The quality (chemistry and manufacturing) information submitted for Ayvakyt has demonstrated that the drug substance and drug product can be consistently manufactured to meet the approved specifications. Proper pharmaceutical development and supporting studies were conducted and an adequate control strategy is in place for the commercial processes. Changes to the manufacturing process and formulation (if any) made throughout the pharmaceutical development are considered acceptable upon review. Based on the stability data submitted, the proposed shelf life of 48 months is acceptable when the drug product is stored at room temperature (15 ºC to 30 ºC).

The proposed drug-related impurity limits are considered adequately qualified (e.g., within International Council for Harmonisation of Technical Requirements for Pharmaceuticals for Human Use limits and/or qualified from toxicological studies).

A risk assessment for the potential presence of nitrosamine impurities was conducted according to requirements outlined in Health Canada’s Guidance on Nitrosamine Impurities in Medications.
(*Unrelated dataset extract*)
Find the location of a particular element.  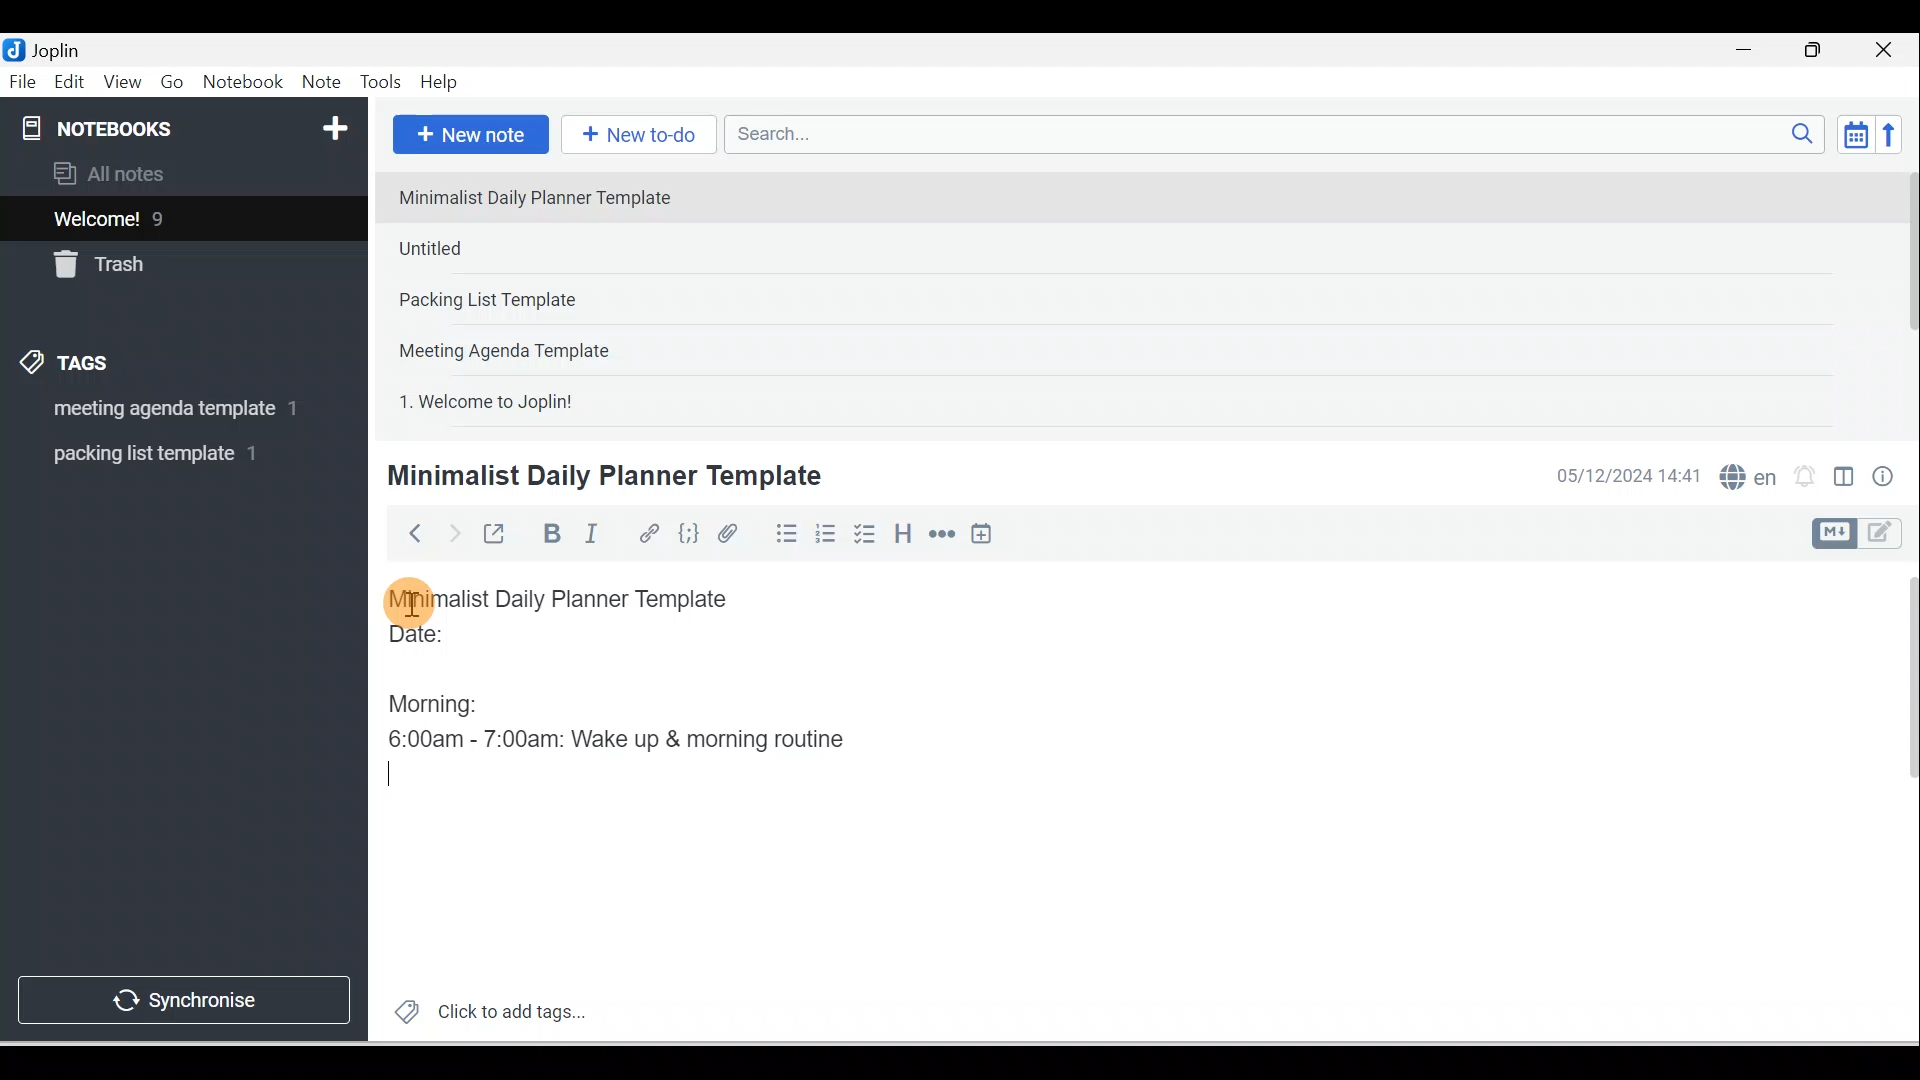

Set alarm is located at coordinates (1802, 477).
The risks relating to the potential presence of nitrosamine impurities in the drug substance and/or drug product are considered negligible or have been adequately addressed (e.g., with qualified limits and a suitable control strategy.)

All sites involved in production are compliant with good manufacturing practices.

None of the non-medicinal ingredients (excipients) in the drug product are prohibited for use in drug products by the Food and Drug Regulations.

None of the excipients used in the formulation of Ayvakyt is of human or animal origin.